Files
catonline_ai/vw-agentic-rag/docs/deployment.md

708 lines
18 KiB
Markdown
Raw Normal View History

2025-09-26 17:15:54 +08:00
# 🚀 Deployment Guide
This guide covers deploying the Agentic RAG system in production environments, including Docker containerization, cloud deployment, and infrastructure requirements.
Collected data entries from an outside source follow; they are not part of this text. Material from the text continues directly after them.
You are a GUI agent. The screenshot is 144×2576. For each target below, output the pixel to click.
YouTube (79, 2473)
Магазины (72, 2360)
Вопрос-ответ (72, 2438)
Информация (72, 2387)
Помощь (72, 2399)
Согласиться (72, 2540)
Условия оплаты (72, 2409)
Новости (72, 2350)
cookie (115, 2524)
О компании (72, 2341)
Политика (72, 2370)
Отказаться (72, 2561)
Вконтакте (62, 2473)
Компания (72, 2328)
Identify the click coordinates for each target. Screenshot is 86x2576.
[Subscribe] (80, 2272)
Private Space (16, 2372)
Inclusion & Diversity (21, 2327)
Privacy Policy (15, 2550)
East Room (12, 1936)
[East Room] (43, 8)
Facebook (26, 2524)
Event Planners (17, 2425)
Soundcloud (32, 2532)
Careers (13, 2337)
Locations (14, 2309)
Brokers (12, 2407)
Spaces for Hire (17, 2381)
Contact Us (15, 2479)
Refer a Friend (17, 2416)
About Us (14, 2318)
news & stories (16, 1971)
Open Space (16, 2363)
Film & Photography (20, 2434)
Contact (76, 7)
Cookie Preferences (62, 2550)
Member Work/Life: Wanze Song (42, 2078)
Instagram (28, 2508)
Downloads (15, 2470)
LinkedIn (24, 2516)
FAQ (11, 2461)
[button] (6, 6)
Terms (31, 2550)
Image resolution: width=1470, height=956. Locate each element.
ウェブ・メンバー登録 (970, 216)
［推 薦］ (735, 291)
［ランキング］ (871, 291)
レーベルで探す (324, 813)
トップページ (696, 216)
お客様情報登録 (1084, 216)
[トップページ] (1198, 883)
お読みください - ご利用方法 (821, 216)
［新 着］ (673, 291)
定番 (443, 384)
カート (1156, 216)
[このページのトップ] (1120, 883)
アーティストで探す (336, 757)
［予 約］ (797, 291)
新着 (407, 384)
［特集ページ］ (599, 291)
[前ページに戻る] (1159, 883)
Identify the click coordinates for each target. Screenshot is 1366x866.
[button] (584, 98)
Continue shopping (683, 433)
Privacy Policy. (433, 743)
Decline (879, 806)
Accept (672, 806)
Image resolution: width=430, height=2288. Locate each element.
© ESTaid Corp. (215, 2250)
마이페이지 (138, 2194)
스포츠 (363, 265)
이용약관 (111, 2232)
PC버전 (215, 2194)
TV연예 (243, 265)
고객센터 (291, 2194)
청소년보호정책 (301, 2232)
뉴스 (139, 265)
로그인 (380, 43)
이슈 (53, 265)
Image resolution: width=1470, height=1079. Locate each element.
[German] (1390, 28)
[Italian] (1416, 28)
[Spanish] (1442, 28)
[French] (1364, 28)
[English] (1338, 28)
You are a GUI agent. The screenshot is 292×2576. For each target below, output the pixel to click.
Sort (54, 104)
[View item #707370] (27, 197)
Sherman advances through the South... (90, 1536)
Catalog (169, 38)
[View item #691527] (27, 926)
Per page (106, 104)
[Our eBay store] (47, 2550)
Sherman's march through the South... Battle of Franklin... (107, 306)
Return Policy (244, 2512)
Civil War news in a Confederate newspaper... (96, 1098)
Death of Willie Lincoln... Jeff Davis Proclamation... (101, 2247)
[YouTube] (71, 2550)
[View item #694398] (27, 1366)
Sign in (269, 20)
## Production Architecture
```
┌─────────────────┐ ┌──────────────────┐ ┌─────────────────┐
│ Load Balancer │ │ Application │ │ Database │
│ (nginx/ALB) │◄──►│ Containers │◄──►│ (PostgreSQL) │
│ │ │ │ │ │
└─────────────────┘ └──────────────────┘ └─────────────────┘
│ │ │
▼ ▼ ▼
SSL Termination FastAPI + Next.js Session Storage
Domain Routing Auto-scaling Managed Service
Rate Limiting Health Monitoring Backup & Recovery
```
## Infrastructure Requirements
### Minimum Requirements
- **CPU**: 2 vCPU cores
- **Memory**: 4 GB RAM
- **Storage**: 20 GB SSD
- **Network**: 1 Gbps bandwidth
### Recommended Production
- **CPU**: 4+ vCPU cores
- **Memory**: 8+ GB RAM
- **Storage**: 50+ GB SSD (with backup)
- **Network**: 10+ Gbps bandwidth
- **Auto-scaling**: 2-10 instances
### Database Requirements
- **PostgreSQL 13+**
- **Storage**: 10+ GB (depends on retention policy)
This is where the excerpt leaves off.